If you totally tuned out to that explanation, I pronounce my name in the first few seconds of THIS video.
Q. Where do you get your ideas?
Honestly, this will sound like such a cop-out answer, but I get my ideas from everything around me (cue the muzak). Sometimes it’s a song I love or a piece of art I like. Sometimes it’s a conversation I overheard while standing in line for coffee. And sometimes it’s just because I want to read a certain kind of book and haven’t found it yet. Then there are those wonderful moments of inspiration that arise from personal experience. It sounds exploitative, but I find the best inspiration in the everyday interactions I have with those around me.
In truth, I have several personalities lurking in shadowed corners of my brain. When one of them takes over and decides to write a book, who am I to stop him/her?
Q. How long does it take you to write a book?
On average, 4-6 months. Some of the things I write are a bit research-heavy, so there are times when I’ll spend a few months researching and putting together a paper brick of an outline. I’m serious. My dog used my last one as a step onto the couch.
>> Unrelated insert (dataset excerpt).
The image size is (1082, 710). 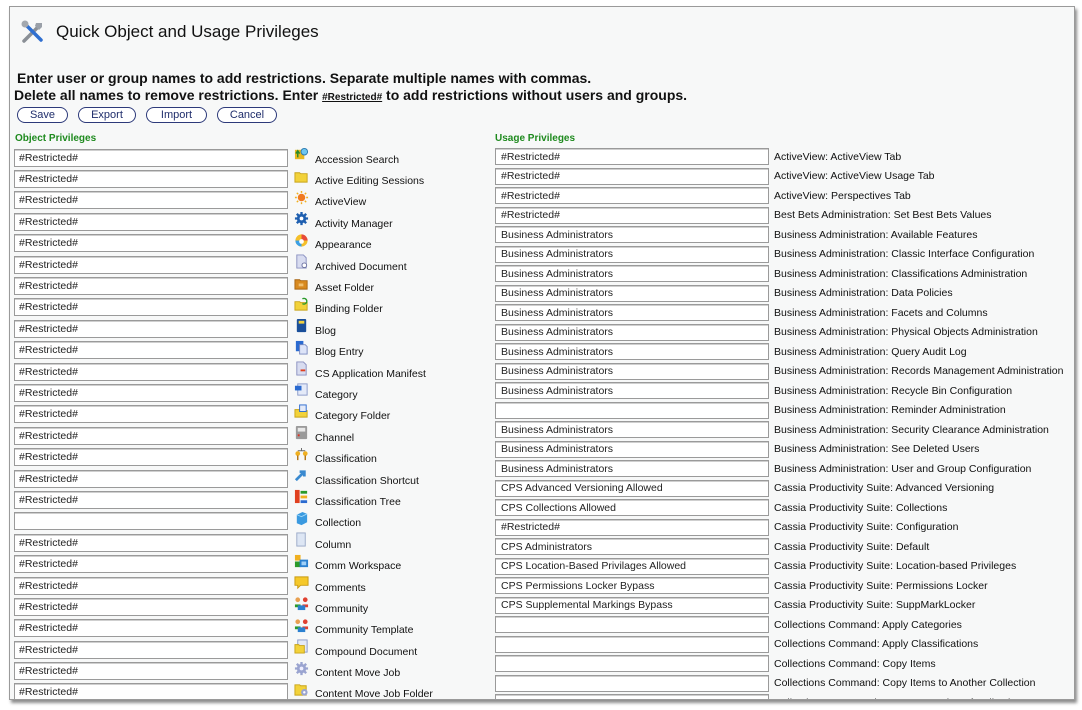 I want to click on save-button: Save, so click(x=42, y=115).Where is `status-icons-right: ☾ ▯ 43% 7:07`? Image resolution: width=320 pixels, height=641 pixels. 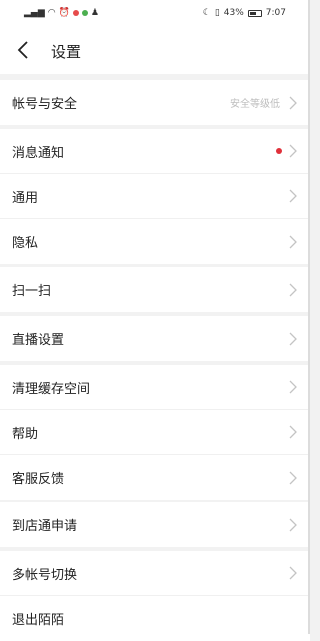 status-icons-right: ☾ ▯ 43% 7:07 is located at coordinates (244, 13).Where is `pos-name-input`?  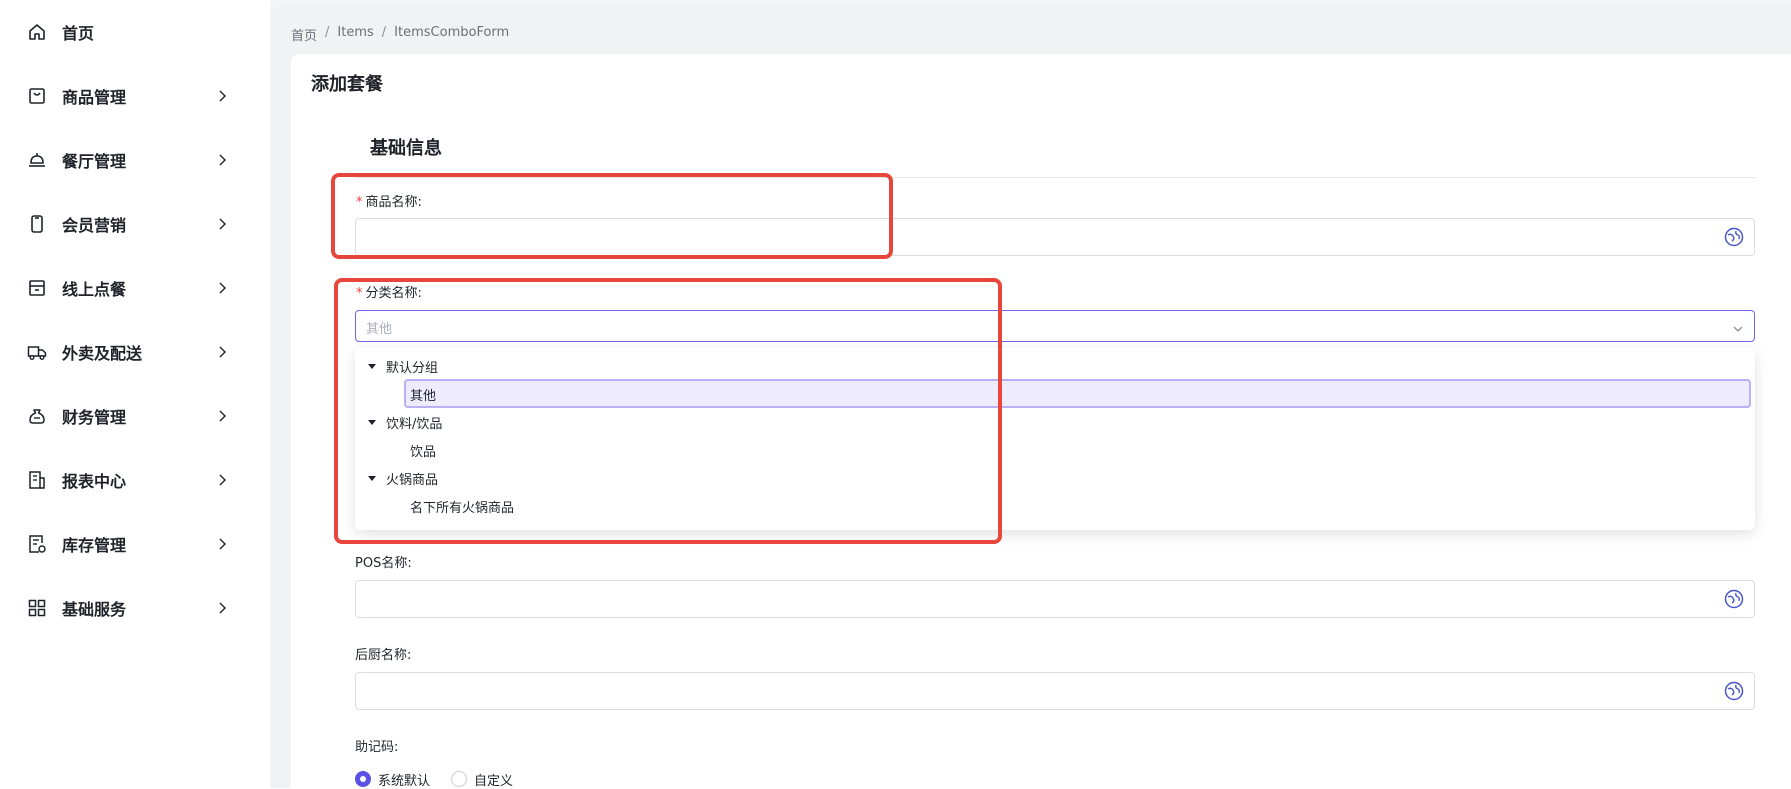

I’m pretty sure if my agent or editor ever saw my outlines, both of them would run for the hills, screaming Old English hexes over their shoulders.
Q. How did you get published?
I sold my soul for a bag of magic beans.
Ha. The truncated truth is that I refused to give up. This industry is full of fantastically talented individuals, and each of the ones I’ve been privileged to meet has a limitless talent floating around the space they occupy. And yes, a few of them were also blessed to have a wonderful book at the exact right moment.
But every single one of them refused to take “no” for an answer. And every single one of them heard “no” many, many times.
If you want the whole truth and nothing but the truth, I wrote something HERE about getting published.
Q. Who is your agent?
Barbara Poelle of the Irene Goodman Literary Agency. And I’m convinced Sarah Palin stole the lipstick-wearing pit bull line from her.
Q. How did you get an agent?
I wrote a book. It sucked. Then I wrote another book that sucked less. By the time I wrote the third book, I started thinking I should try to get it published. I bought a bunch of books on querying agents and breaking into publishing. I read them religiously. Then promptly ignored all their advice. My first query was in second-person. Oh yeah. *high-fives self*
After I wrote my fourth book, I went to a Writer’s Digest conference, where I threw caution to the wind and marched up to Barbara with a bright-eyed grin and a bushy-tailed story.
Two weeks later, she offered me representation.
Again, if you want to know the specifics, HERE they are, in all their horrifying glory.
Q. How many agents did you query?
Which time? Seriously. I probably have two hundred rejections to my name, give or take. So many aspiring authors are concerned with the number of agents they query at any given time. You have to be the one to decide when enough is enough. But if you’re at a place where you’ve exhausted all viable options and are starting to query any semi-literate nutjob with a creaking shingle outside their door . . .
Maybe you should stop.
Q. How can I get in touch with you?
I’d love to hear from you! Feel free to submit a comment below or on any of the other pages of this website. Also, I’m on Twitter, Facebook, Instagram, Pinterest, Goodreads, and Tumblr.
Q. Will you read my book/query/synopsis/haiku?
Alas, no. I wish I had all the time in the world to read all the words in the world. But I do not.
On second thought, send me your haikus. I’ll read those.